*TASK INSTRUCTIONS:*
Return all lines from the entries below in which the word "with" is present.

(Stored data)
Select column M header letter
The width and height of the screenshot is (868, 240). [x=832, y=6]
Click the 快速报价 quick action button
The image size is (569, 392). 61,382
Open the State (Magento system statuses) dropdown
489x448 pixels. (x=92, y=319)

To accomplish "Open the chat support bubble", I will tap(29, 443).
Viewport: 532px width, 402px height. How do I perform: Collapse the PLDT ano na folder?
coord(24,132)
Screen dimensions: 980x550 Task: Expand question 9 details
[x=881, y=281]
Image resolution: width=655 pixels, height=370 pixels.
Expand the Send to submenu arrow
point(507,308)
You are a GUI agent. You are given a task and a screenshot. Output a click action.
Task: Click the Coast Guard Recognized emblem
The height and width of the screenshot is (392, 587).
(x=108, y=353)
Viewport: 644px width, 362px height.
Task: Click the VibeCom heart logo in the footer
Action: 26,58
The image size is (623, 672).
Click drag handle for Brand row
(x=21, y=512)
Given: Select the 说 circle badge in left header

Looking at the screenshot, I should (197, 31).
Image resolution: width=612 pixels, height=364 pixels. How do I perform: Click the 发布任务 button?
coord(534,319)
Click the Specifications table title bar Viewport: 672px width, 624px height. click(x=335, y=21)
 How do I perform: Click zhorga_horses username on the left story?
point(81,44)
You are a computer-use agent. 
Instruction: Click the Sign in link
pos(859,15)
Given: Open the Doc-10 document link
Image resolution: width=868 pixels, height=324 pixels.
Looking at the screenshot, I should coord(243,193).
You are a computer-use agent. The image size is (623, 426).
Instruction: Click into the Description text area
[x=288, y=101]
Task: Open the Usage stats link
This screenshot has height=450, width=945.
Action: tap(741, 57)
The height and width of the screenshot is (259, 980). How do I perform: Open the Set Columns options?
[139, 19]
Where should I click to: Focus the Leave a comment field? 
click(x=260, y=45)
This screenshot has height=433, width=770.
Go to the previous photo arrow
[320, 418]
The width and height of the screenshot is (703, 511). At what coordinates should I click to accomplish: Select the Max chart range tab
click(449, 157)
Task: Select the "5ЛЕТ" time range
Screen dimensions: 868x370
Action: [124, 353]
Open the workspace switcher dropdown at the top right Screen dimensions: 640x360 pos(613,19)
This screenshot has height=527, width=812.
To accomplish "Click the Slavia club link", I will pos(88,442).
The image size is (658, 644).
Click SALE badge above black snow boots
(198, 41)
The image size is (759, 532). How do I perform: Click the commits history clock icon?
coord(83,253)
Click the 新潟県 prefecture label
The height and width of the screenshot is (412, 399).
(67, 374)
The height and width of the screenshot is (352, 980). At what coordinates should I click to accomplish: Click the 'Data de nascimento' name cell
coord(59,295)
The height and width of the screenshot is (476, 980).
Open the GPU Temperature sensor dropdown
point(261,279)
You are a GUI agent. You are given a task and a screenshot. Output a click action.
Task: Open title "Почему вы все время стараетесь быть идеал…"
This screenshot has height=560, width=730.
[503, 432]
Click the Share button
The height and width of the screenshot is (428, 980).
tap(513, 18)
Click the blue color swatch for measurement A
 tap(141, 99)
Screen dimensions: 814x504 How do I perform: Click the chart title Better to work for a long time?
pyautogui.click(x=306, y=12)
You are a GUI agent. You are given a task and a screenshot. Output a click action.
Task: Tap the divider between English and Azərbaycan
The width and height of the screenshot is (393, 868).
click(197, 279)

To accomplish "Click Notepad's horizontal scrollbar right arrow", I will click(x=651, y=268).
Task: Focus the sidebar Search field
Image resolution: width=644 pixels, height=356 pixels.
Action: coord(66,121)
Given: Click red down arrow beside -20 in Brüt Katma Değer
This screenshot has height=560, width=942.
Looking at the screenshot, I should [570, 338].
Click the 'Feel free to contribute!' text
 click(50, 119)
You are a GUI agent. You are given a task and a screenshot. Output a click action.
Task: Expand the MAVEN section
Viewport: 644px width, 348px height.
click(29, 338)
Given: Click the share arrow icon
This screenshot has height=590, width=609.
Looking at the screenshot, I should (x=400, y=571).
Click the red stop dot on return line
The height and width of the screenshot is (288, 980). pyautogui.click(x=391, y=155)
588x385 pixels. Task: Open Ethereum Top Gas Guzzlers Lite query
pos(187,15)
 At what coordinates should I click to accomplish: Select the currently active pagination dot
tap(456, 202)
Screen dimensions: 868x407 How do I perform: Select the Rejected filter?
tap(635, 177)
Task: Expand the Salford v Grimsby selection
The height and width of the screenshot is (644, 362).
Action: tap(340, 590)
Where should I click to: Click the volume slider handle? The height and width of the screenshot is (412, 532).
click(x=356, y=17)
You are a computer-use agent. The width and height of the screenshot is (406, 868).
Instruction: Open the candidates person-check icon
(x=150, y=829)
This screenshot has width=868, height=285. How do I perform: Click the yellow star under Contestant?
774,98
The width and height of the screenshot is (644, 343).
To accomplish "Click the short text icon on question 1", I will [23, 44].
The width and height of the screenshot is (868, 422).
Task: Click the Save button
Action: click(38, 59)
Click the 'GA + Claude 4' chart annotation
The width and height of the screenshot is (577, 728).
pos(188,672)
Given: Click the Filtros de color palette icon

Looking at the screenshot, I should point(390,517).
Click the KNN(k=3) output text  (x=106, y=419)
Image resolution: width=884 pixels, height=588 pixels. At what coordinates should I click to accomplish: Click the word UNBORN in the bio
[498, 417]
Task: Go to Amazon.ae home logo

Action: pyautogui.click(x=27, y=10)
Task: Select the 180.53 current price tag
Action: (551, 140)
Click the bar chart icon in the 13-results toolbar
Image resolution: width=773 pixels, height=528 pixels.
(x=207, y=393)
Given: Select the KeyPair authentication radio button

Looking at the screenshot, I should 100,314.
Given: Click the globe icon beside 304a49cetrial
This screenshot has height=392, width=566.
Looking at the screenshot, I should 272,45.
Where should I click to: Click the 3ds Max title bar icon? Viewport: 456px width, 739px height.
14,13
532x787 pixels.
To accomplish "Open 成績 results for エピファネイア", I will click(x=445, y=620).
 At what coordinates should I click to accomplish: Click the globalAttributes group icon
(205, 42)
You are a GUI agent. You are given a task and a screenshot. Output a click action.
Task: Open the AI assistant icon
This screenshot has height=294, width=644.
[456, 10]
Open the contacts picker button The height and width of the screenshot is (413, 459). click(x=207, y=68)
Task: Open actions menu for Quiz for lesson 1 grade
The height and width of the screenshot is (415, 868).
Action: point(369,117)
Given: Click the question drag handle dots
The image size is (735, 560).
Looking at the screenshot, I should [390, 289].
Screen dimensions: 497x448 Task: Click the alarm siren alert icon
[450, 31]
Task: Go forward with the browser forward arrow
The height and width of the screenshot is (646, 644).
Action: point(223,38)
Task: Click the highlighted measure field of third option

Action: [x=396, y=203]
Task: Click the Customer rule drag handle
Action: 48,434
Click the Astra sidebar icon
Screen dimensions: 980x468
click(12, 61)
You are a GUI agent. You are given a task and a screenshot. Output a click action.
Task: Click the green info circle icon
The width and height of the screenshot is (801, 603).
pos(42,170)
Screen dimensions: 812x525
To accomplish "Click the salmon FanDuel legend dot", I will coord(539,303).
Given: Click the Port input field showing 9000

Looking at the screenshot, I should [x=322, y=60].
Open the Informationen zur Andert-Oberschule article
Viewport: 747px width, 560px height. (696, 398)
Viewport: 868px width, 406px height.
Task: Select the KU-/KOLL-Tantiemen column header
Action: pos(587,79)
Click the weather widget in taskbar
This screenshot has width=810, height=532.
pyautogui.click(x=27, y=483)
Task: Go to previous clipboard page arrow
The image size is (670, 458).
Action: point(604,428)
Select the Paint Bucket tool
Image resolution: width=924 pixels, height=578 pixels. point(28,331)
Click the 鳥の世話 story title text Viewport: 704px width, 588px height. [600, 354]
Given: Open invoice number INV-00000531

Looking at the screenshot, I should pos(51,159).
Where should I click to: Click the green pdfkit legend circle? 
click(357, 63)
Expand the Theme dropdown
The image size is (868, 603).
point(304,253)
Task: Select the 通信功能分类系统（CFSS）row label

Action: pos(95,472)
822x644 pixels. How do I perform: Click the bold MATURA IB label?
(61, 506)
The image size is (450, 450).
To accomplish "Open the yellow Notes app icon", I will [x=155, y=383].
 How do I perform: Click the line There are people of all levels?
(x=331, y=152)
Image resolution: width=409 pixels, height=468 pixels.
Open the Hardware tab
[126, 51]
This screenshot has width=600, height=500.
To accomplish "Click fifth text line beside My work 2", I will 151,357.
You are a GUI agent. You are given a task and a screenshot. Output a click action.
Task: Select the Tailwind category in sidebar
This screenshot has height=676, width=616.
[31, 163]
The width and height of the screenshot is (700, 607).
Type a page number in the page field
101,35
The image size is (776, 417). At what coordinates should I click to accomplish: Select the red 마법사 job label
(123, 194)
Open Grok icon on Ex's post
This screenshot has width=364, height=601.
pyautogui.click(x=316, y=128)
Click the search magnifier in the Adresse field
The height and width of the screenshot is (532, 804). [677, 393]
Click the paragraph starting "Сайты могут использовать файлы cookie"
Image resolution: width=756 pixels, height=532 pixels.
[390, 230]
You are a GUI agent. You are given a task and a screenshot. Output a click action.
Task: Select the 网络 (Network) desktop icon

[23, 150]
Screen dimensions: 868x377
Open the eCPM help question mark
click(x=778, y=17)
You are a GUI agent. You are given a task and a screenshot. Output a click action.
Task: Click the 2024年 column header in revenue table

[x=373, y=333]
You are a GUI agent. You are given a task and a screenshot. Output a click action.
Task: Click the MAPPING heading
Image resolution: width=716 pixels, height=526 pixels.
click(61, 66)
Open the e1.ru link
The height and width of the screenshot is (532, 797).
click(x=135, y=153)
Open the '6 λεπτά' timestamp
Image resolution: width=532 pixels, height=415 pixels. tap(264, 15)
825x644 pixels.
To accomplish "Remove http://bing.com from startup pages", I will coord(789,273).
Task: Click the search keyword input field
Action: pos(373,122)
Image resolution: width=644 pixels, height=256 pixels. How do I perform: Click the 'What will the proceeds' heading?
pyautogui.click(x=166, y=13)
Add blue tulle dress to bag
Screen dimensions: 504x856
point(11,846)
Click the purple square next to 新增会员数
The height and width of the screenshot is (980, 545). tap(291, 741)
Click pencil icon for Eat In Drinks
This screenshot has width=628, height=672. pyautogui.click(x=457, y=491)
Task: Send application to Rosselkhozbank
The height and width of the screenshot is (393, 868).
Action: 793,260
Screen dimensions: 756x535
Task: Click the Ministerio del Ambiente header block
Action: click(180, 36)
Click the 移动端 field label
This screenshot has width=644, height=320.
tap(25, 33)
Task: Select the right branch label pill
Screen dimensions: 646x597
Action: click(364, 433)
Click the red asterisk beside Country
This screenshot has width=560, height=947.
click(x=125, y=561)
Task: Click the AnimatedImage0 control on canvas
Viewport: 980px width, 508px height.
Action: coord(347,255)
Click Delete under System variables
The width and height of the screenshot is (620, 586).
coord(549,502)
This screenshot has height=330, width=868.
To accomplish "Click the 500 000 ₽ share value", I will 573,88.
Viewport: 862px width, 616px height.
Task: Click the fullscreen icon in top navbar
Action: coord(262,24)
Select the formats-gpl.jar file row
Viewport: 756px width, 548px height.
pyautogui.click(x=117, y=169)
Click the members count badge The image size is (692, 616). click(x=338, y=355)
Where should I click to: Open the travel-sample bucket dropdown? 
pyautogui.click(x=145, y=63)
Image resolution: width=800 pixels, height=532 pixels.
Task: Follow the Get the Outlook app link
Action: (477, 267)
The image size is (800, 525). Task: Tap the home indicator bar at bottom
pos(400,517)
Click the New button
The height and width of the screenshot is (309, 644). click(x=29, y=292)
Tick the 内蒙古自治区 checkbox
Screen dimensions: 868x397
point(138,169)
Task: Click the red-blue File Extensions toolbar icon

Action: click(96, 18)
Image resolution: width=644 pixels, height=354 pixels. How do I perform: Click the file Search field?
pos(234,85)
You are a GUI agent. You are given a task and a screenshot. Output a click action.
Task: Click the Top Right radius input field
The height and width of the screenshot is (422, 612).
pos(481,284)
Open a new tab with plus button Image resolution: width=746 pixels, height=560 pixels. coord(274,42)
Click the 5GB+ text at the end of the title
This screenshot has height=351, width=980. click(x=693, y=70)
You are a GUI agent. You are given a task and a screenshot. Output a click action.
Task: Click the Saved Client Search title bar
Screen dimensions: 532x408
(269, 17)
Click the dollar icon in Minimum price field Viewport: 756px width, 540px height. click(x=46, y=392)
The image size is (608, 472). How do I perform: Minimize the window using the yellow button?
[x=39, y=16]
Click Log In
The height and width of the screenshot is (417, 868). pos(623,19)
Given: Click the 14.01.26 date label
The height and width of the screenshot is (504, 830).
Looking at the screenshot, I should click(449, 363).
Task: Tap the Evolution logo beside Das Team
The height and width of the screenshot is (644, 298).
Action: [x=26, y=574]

*FINISHED TASK:*
Task: Go forward with the browser forward arrow
Open a new tab with plus button Image resolution: width=746 pixels, height=560 pixels. coord(274,42)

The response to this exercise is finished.